(DOCUMENT PASSAGE):
Welcome! Today we’re going to start building a Flask app that calculates word-frequency pairs based on the text from a given URL. This is a full-stack tutorial.


flask by example part 1

Updates:

  • 03/22/2016: Upgraded to Python version 3.5.1, and added autoenv version 1.0.0.
  • 02/22/2015: Added Python 3 support.


  1. Part One: Set up a local development environment and then deploy both a staging and a production environment on Heroku. (current)
  2. Part Two: Set up a PostgreSQL database along with SQLAlchemy and Alembic to handle migrations.
  3. Part Three: Add in the back-end logic to scrape and then process the word counts from a webpage using the requests, BeautifulSoup, and Natural Language Toolkit (NLTK) libraries.
  4. Part Four: Implement a Redis task queue to handle the text processing.
  5. Part Five: Set up Angular on the front-end to continuously poll the back-end to see if the request is done processing.

(ENTRIES SUPPLIED):
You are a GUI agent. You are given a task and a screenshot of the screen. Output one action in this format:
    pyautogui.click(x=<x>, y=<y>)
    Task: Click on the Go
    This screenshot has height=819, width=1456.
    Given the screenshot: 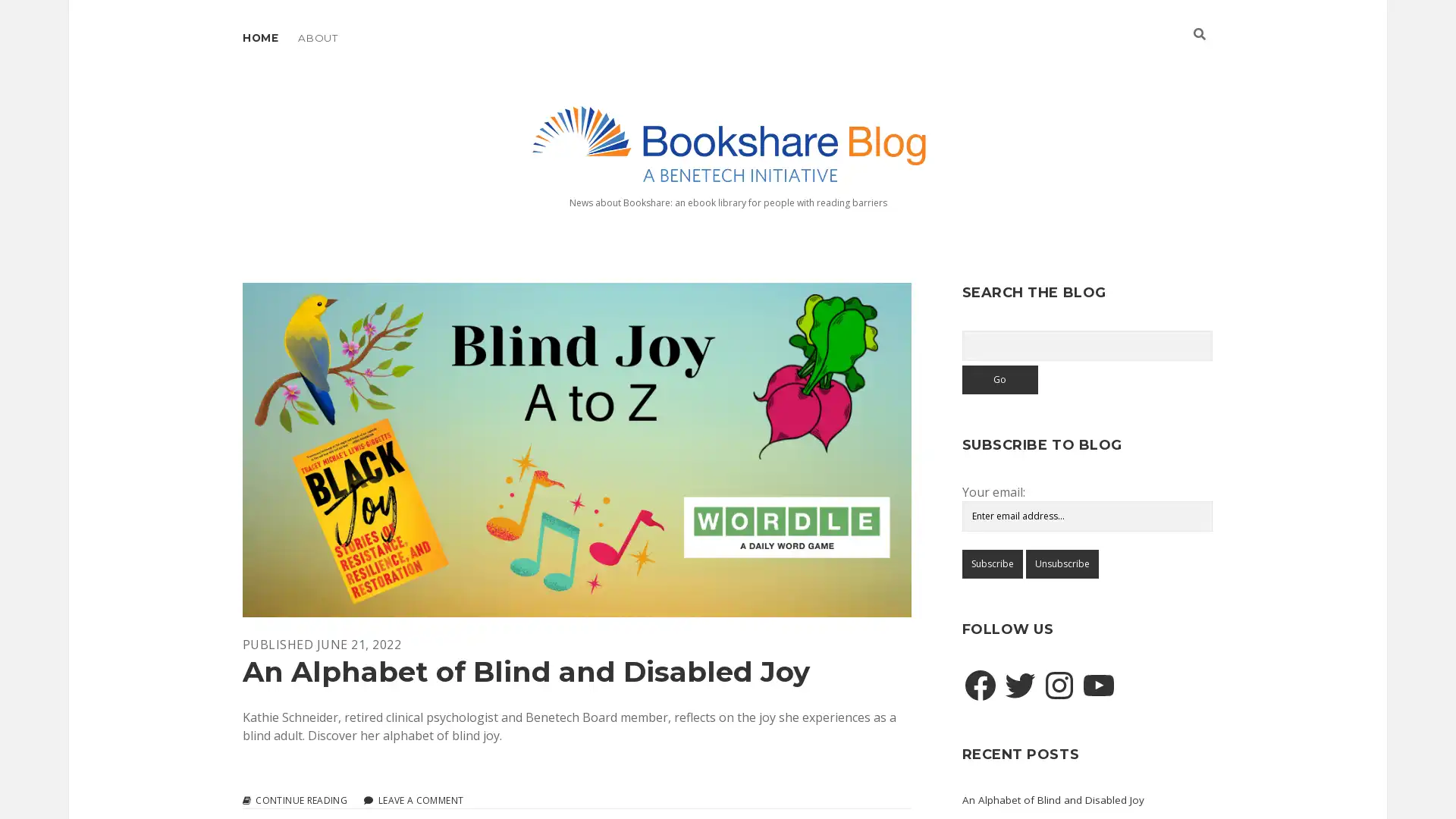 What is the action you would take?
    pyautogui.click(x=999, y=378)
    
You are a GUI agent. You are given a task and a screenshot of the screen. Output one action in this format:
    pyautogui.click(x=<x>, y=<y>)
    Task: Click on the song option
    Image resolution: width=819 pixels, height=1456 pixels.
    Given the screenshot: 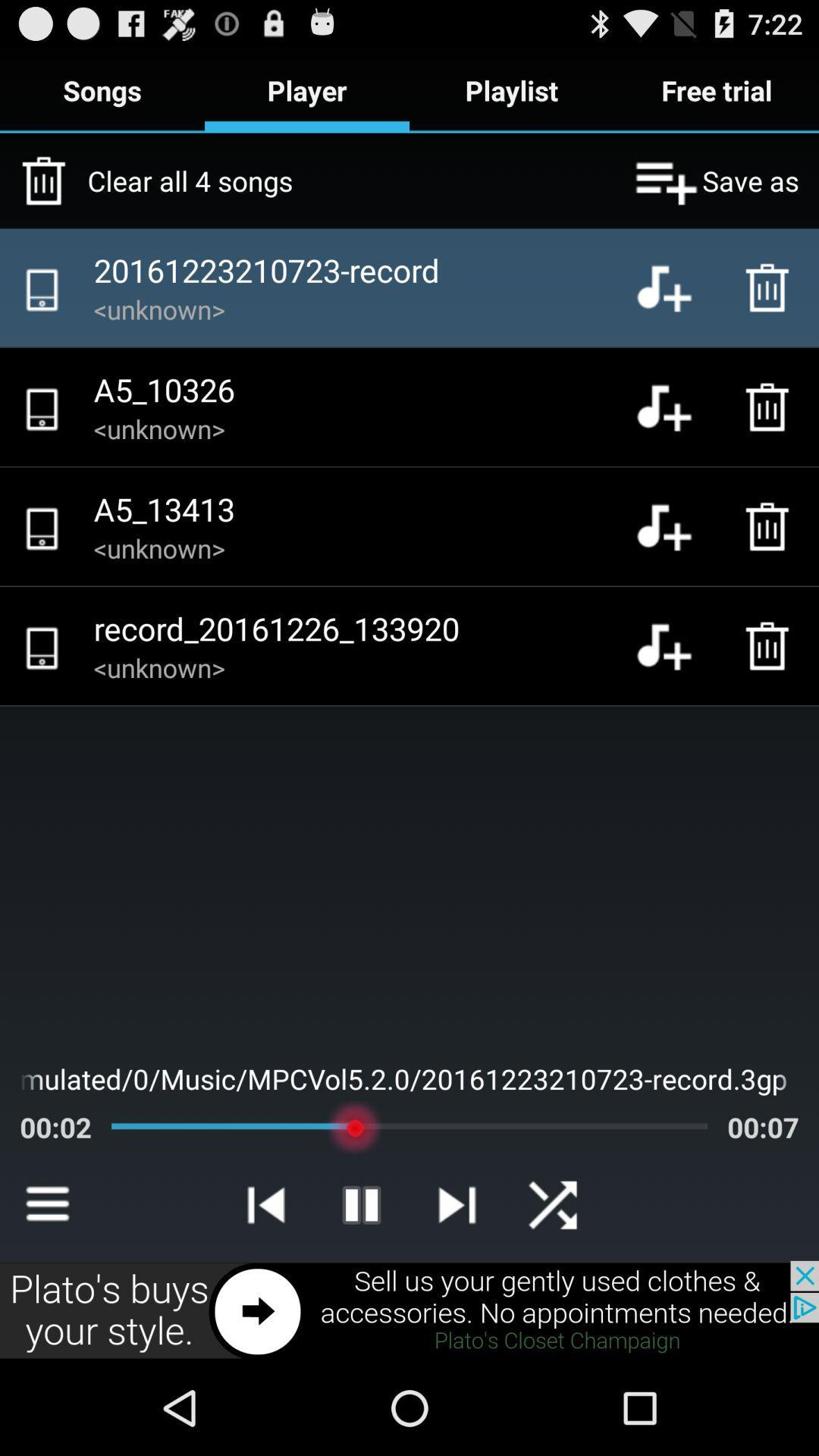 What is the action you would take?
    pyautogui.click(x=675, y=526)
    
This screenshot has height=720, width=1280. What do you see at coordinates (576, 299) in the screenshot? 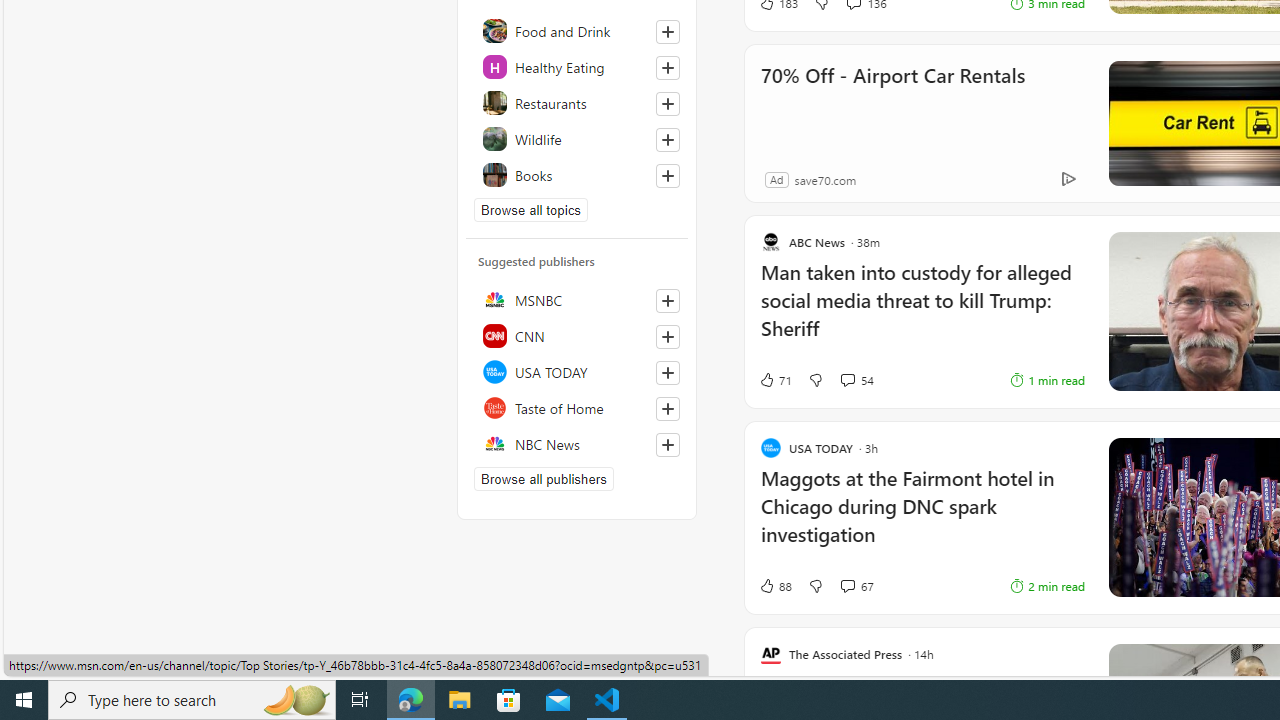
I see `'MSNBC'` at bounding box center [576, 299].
--
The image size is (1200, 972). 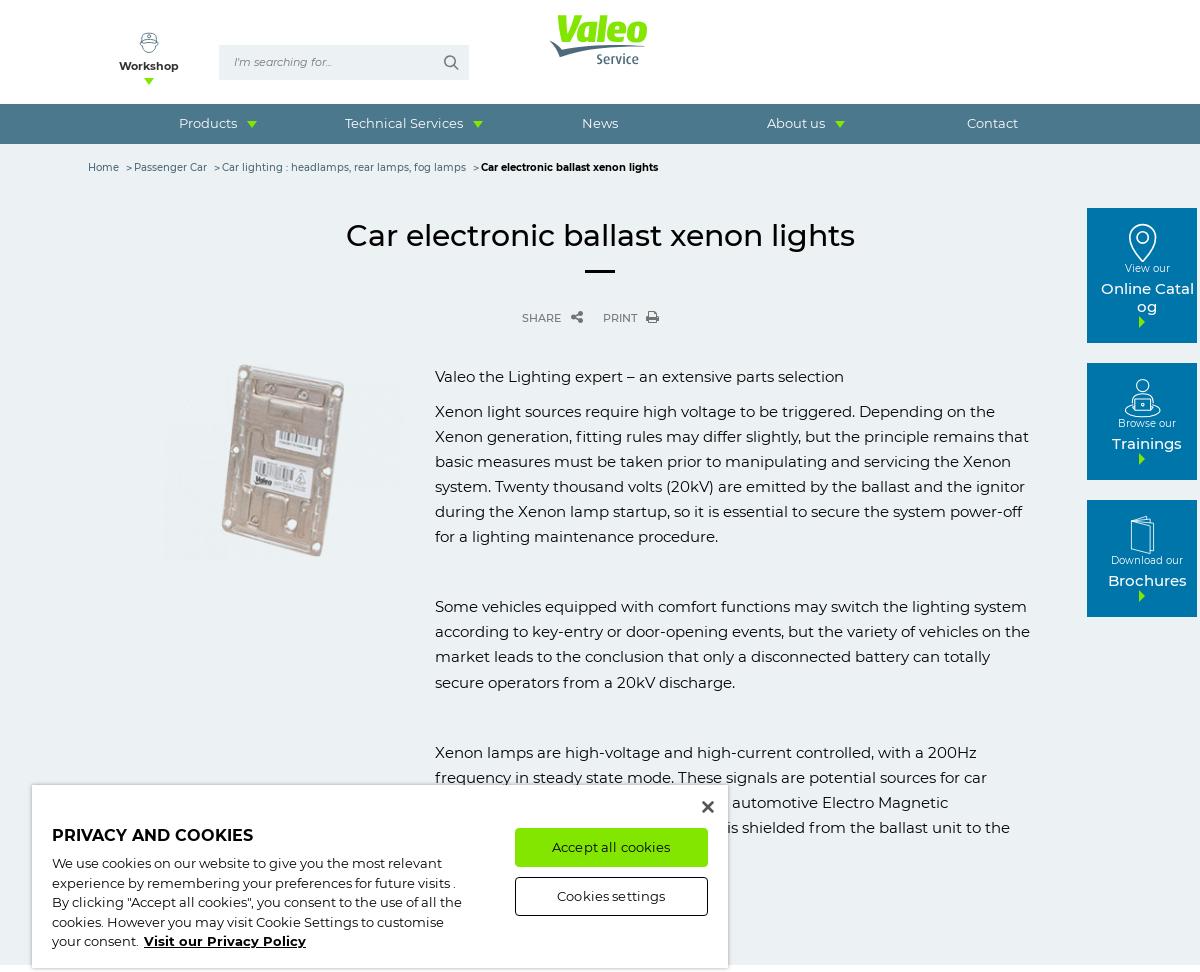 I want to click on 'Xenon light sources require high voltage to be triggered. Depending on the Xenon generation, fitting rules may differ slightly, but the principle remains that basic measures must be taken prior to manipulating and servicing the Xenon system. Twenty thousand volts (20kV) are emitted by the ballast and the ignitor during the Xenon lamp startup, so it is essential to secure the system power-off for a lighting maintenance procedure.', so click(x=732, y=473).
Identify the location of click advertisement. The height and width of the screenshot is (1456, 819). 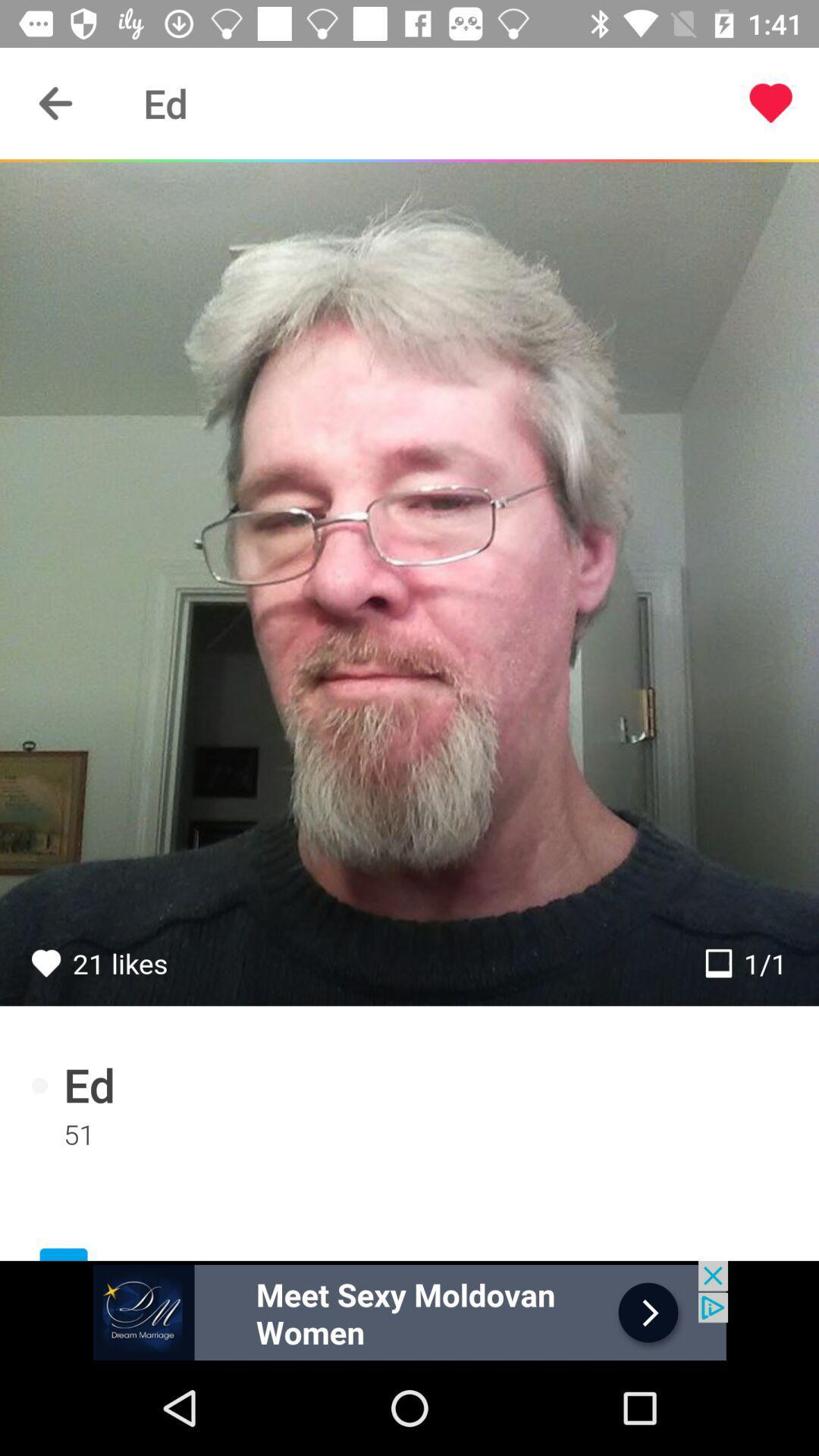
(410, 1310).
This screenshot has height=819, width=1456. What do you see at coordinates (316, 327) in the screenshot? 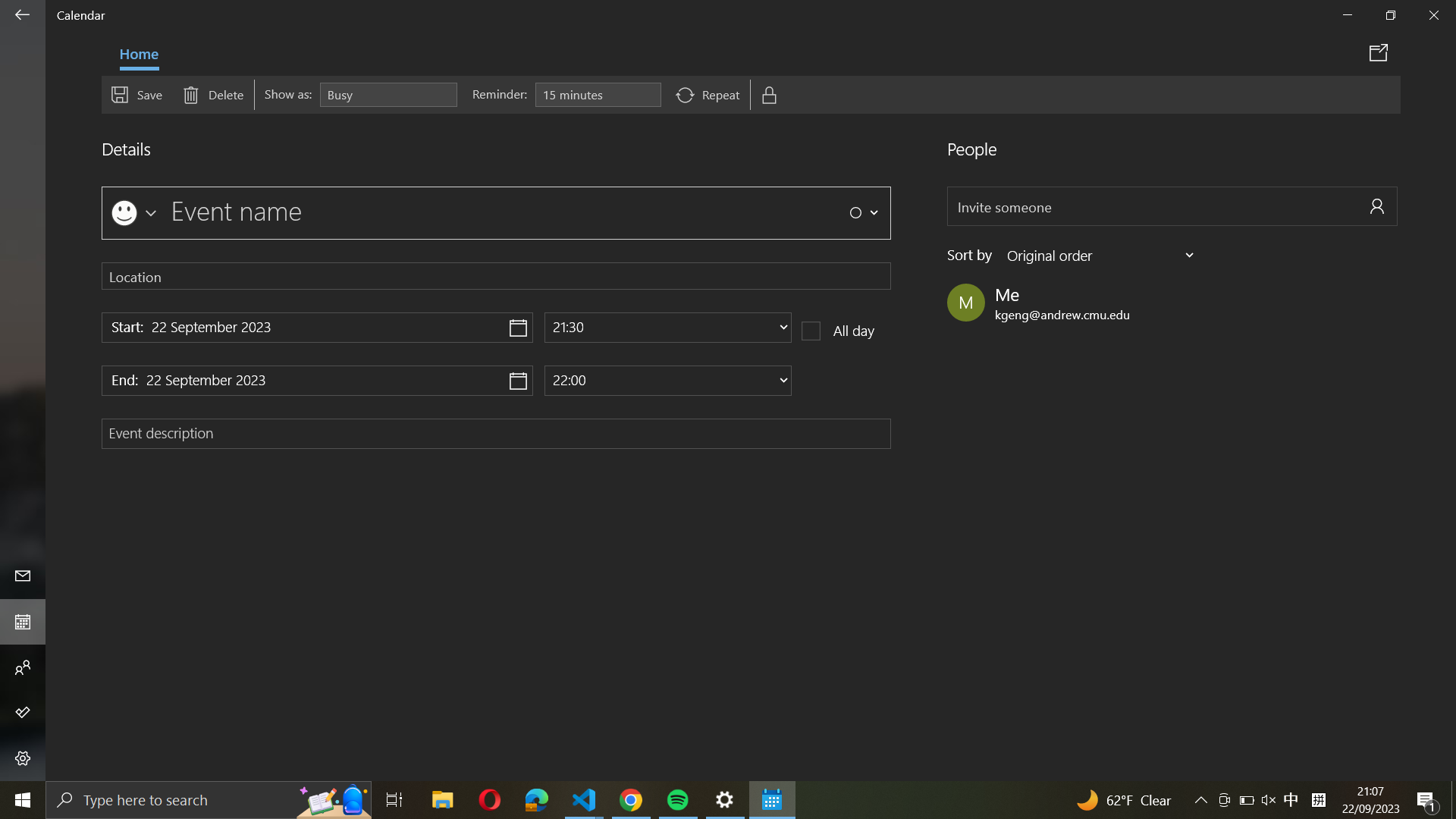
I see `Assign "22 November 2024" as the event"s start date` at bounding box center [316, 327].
--
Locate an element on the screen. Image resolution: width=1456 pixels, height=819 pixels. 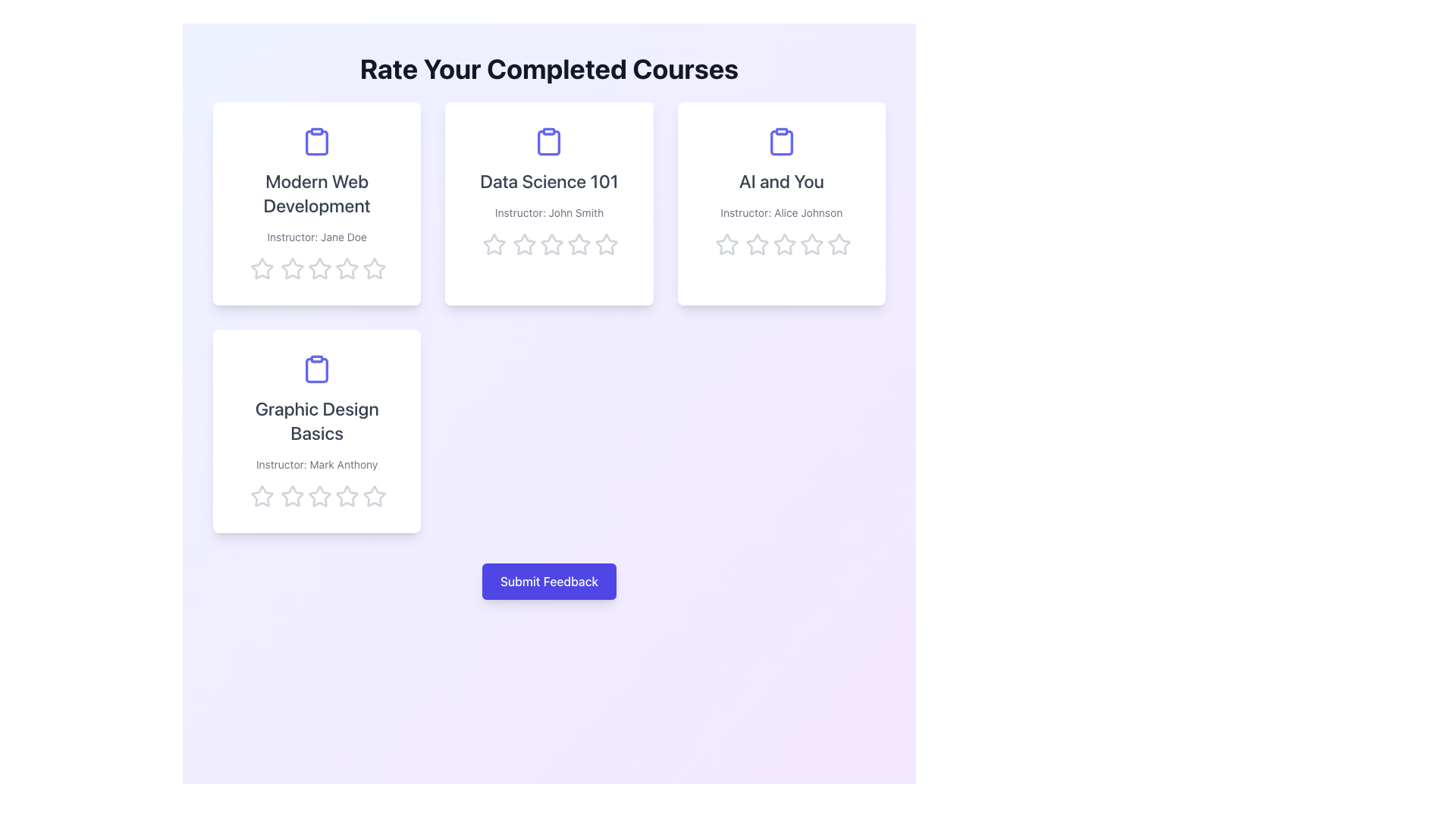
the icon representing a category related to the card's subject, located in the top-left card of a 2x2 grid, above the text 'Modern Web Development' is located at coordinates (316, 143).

(BRIEF A): For each statement about the Flask tutorial, answer yes or no and quote the words of the tutorial that decide it: (i) Python 3 support was added on 02/22/2015. (ii) Part Two sets up a Redis task queue. (iii) Part Five uses Angular on the front-end.
(BRIEF B): Proceed with the Flask tutorial from the point where its text stops.
The lines have nothing to do with the Flask tutorial.

(TASK OUTPUT A):
(i) Yes: "02/22/2015: Added Python 3 support."
(ii) No: "Part Two: Set up a PostgreSQL database along with SQLAlchemy and Alembic to handle migrations."
(iii) Yes: "Part Five: Set up Angular on the front-end to continuously poll the back-end to see if the request is done processing."

(TASK OUTPUT B):
  6. Part Six: Push to the staging server on Heroku – setting up Redis and detailing how to run two processes (web and worker) on a single Dyno.
  7. Part Seven: Update the front-end to make it more user-friendly.
  8. Part Eight: Create a custom Angular Directive to display a frequency distribution chart using JavaScript and D3.

Need the code? Grab it from the repo.

Project Setup

We’ll start with a basic “Hello World” app on Heroku with staging (or pre-production) and production environments.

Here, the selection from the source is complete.